** Selected excerpt **
+---+

[ClusterLabs] Fencing with a 3-node (1 for quorum only) cluster

Digimer lists at alteeve.ca
Sun Aug 7 01:59:31 UTC 2016


On 06/08/16 08:22 PM, Dan Swartzendruber wrote:
> On 2016-08-06 19:46, Digimer wrote:
>> On 06/08/16 07:33 PM, Dan Swartzendruber wrote:
>>>
>>> Okay, I almost have this all working.  fence_ipmilan for the supermicro
>>> host.  Had to specify lanplus for it to work.  fence_drac5 for the R905.
>>>  That was failing to complete due to timeout.  Found a couple of helpful
>>> posts that recommended increase the retry count to 3 and the timeout to
>>> 60.  That worked also.  The only problem now, is that it takes well over
>>> a minute to complete the fencing operation.  In that interim, the fenced
>>> host shows as UNCLEAN (offline), and because the fencing operation
>>> hasn't completed, the other node has to wait to import the pool and
>>> share out the filesystem.  This causes the vsphere hosts to declare the
>>> NFS datastore down.  I hadn't gotten exact timing, but I think the
>>> fencing operation took a little over a minute.  I'm wondering if I could
>>> change the timeout to a smaller value, but increase the retries?  Like
>>> back to the default 20 second timeout, but change retries from 1 to 5?

+---+

** Data block **
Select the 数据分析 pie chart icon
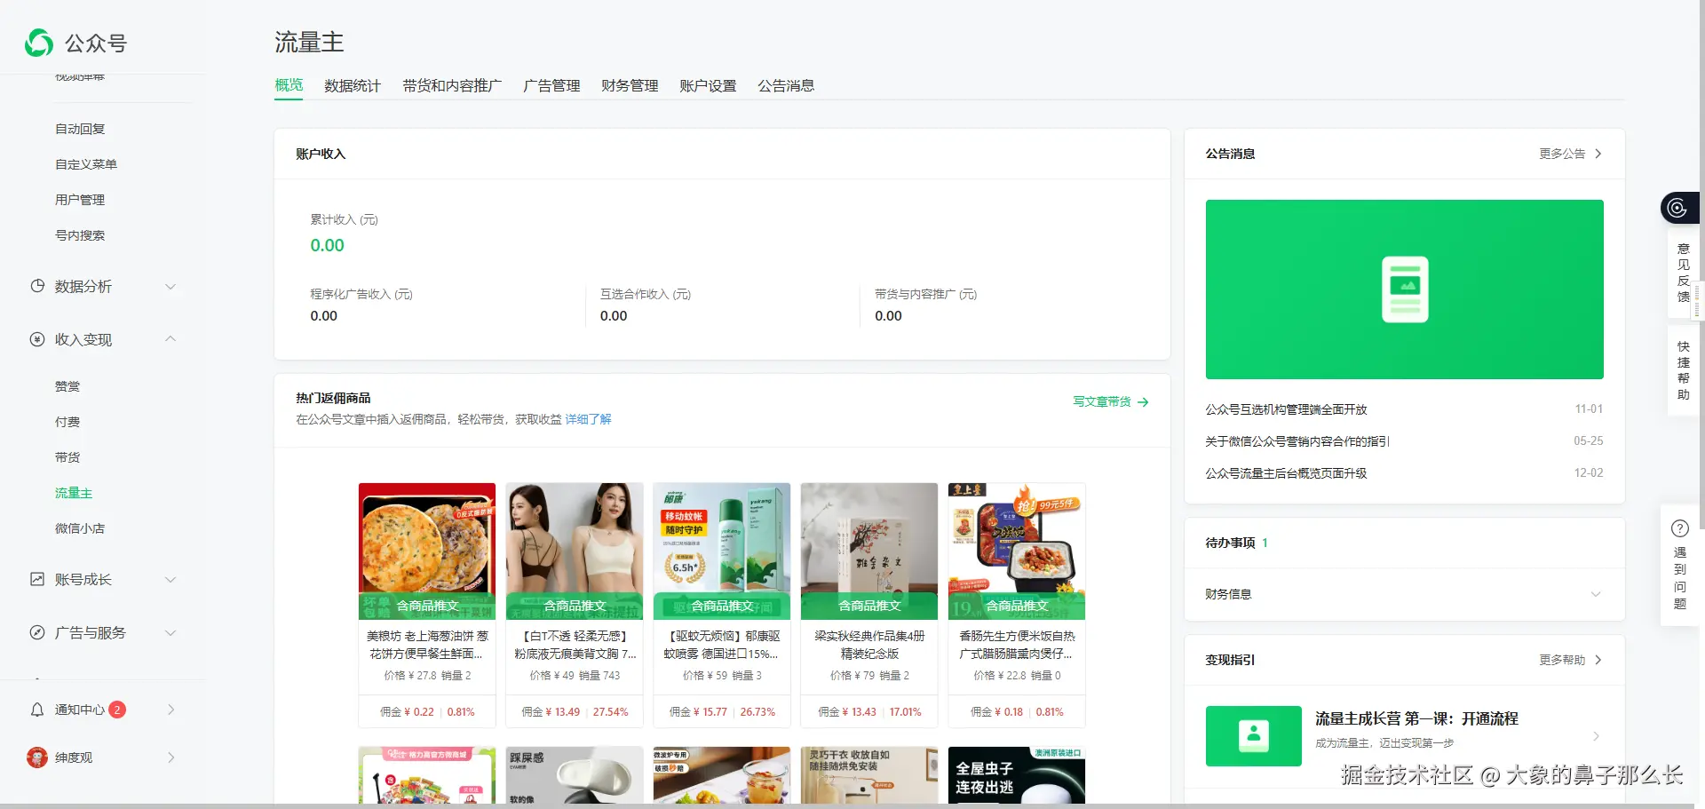[36, 286]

+---+

** Prompt 1 **
Which numbers does the fencing thread give as retry counts or timeout values?
** Prompt 2 **
What is the Spanish for this sentence from the fencing thread: "This causes the vsphere hosts to declare the NFS datastore down."

** Complete answer 1 **
3, 60, 20, 1, 5

** Complete answer 2 **
Esto hace que los hosts vsphere declaren caído el datastore NFS.